Collected data entries:
=== Section Start ===

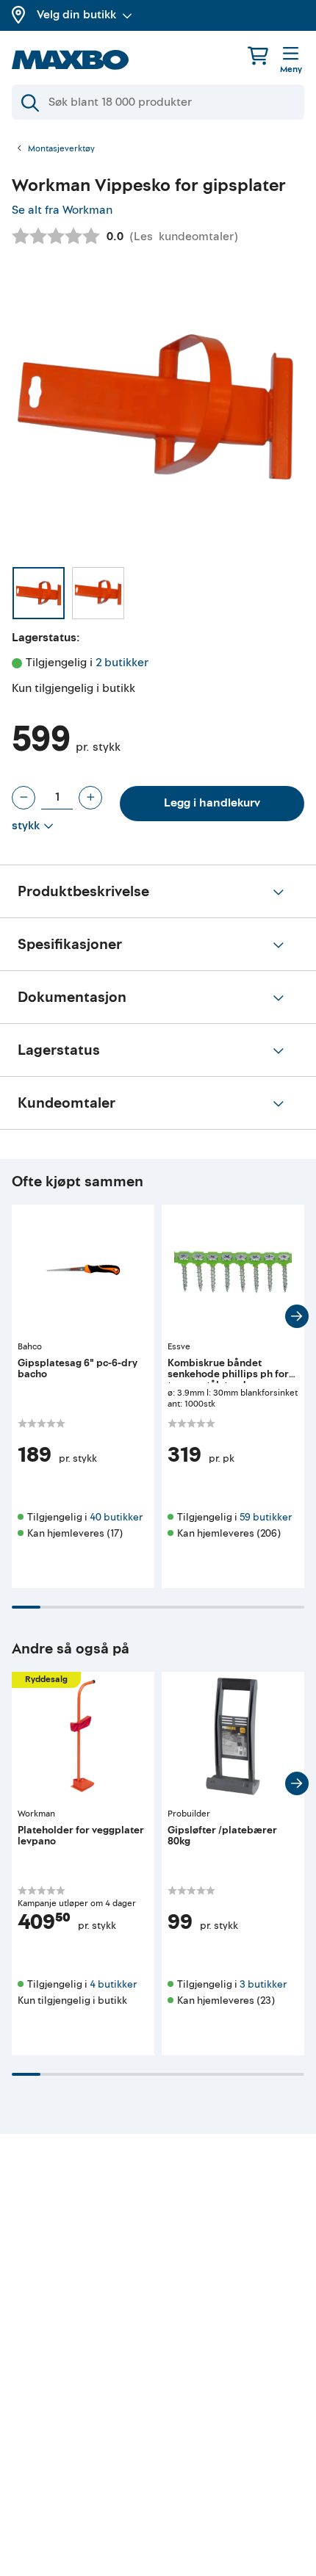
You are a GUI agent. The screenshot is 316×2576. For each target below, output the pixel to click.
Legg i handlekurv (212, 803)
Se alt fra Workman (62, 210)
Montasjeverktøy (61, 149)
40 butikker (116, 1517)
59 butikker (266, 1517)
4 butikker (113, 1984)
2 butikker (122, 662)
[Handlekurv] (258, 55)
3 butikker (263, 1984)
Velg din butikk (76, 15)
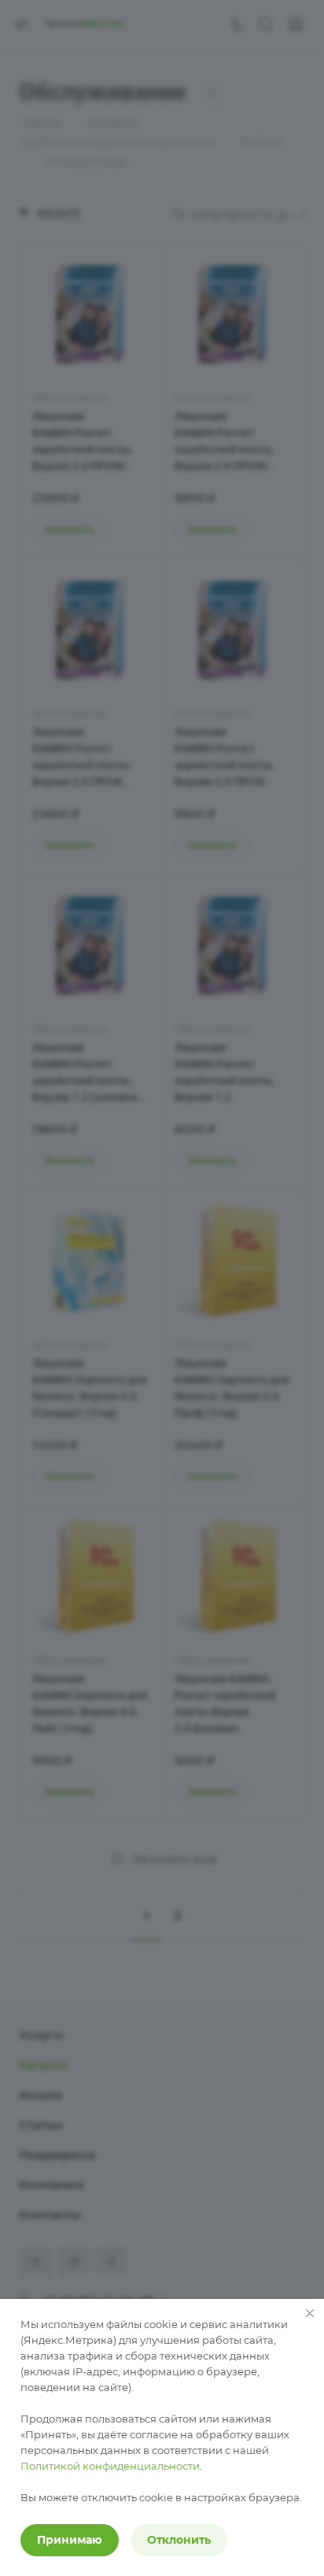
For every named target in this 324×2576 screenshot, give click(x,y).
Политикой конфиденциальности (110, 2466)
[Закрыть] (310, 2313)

=== Section End ===

Work required:
In the copy, include every line of the records exactly and none of the images.

Task result:
You are a GUI agent. The screenshot is 316×2576. For each target below, output the pixel to click.
Legg i handlekurv (212, 803)
Se alt fra Workman (62, 210)
Montasjeverktøy (61, 149)
40 butikker (116, 1517)
59 butikker (266, 1517)
4 butikker (113, 1984)
2 butikker (122, 662)
[Handlekurv] (258, 55)
3 butikker (263, 1984)
Velg din butikk (76, 15)
For every named target in this 324×2576 screenshot, give click(x,y).
Политикой конфиденциальности (110, 2466)
[Закрыть] (310, 2313)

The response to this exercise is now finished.